They’ve been upgrading the elevators in our building for most of this year. In theory, this means the whole system is getting more efficient. In practice, it has meant slow service and confusion as new and old systems coexist poorly together. Sort of like the current hybrid business model we have today in the U.S. healthcare system as we “upgrade” from fee-for-service (FFS) to pay-for-value.
Think about it. FFS has a known set of rules. Everyone understands how the rules work, and the system is predictable. However, we also know that the FFS payment model is not optimal. We don’t reward better outcomes, we often don’t coordinate care, and we incent excessive waste in the system.
Similarly, old elevators were a known quantity with predictable behaviors, yet also not optimal, especially around 9AM, noon and 5 PM.
And so, we’ve set out to fix them both, gradually replacing traditional elevators with so-called “ smart” ones. Replacing pay for volume, with its perverse incentives, with pay-for-value, and a whole new set of demands on providers to follow standard pathways, measure outcomes, coordinate services, move care to lower intensity settings, and keep people healthy. The challenge is that in most healthcare organizations, there is little rhyme or reason to patient and payment mix. Providers may see a fee-for-service patient at 9:15 and a pay-for value patient at 9:30 with the same condition, but totally different business rules governing care.
Our new elevators demand that you select your floor before entering, require that you swipe your badge before delivering you to your destination, and accept no change of plan en route – there are no floor selection buttons once inside. But since only one elevator is smart, another is out of service having its innards replaced, and the others follow the old system of enter-and-push-a-button, movement between floors has become an exercise in waiting, frustration, and confusion. Even the elevator company guys who rode with me recently were confused.

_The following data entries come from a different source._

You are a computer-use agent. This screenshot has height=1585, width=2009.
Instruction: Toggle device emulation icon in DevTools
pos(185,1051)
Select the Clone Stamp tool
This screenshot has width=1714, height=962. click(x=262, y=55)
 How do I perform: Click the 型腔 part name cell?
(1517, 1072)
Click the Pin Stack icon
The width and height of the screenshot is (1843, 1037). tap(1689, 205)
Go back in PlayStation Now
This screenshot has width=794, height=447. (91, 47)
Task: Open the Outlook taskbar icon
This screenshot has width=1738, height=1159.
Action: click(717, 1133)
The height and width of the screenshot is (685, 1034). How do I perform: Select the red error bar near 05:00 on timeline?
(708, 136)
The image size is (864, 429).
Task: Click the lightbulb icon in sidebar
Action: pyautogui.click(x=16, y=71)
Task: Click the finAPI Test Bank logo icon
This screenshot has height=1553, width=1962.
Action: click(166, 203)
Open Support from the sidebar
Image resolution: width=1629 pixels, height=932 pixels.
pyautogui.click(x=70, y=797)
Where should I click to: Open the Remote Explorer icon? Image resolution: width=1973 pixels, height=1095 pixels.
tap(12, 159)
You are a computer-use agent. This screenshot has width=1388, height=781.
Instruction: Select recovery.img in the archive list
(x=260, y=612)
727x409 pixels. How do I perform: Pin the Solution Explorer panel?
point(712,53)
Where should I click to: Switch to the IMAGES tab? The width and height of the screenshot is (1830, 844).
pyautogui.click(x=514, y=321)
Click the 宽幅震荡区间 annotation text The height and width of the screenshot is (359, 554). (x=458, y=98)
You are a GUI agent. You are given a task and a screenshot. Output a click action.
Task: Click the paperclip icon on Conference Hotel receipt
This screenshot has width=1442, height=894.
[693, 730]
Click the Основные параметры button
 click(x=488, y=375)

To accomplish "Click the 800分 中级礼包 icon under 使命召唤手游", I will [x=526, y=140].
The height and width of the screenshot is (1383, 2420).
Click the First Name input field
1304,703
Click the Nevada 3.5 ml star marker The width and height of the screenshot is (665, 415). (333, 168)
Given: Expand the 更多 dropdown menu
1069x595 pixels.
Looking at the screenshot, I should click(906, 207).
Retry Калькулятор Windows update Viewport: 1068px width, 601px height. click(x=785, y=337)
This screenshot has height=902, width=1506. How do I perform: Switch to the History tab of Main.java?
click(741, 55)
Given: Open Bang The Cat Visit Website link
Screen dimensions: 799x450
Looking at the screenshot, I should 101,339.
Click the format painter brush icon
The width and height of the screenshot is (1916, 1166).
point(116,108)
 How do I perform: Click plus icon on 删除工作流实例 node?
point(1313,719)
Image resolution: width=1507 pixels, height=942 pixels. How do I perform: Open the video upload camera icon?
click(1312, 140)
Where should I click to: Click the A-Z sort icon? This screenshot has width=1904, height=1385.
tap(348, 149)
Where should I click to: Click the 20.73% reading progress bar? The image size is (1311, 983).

In the scheme of things, the elevators aren’t a big deal. Our healthcare system is, and the current transition to value-based is stuck between the old and the new. As a recent New England Journal of Medicine Catalyst article remarked, “providers can feel trapped, fearful of having a foot in two canoes.” There are not enough providers who deliver care under these the new models of care to feel hope.
Listening to chatter while waiting for an elevator two days ago, there were nothing but complaints about how this hybrid system was not working. However, I am sure that once we have converted to the new system, and have passed the tipping point, my colleagues will start to forget the pain they have endured during the transition. I’m optimistic that the same will be true for our healthcare system’s journey to more patient-centric, value-based care.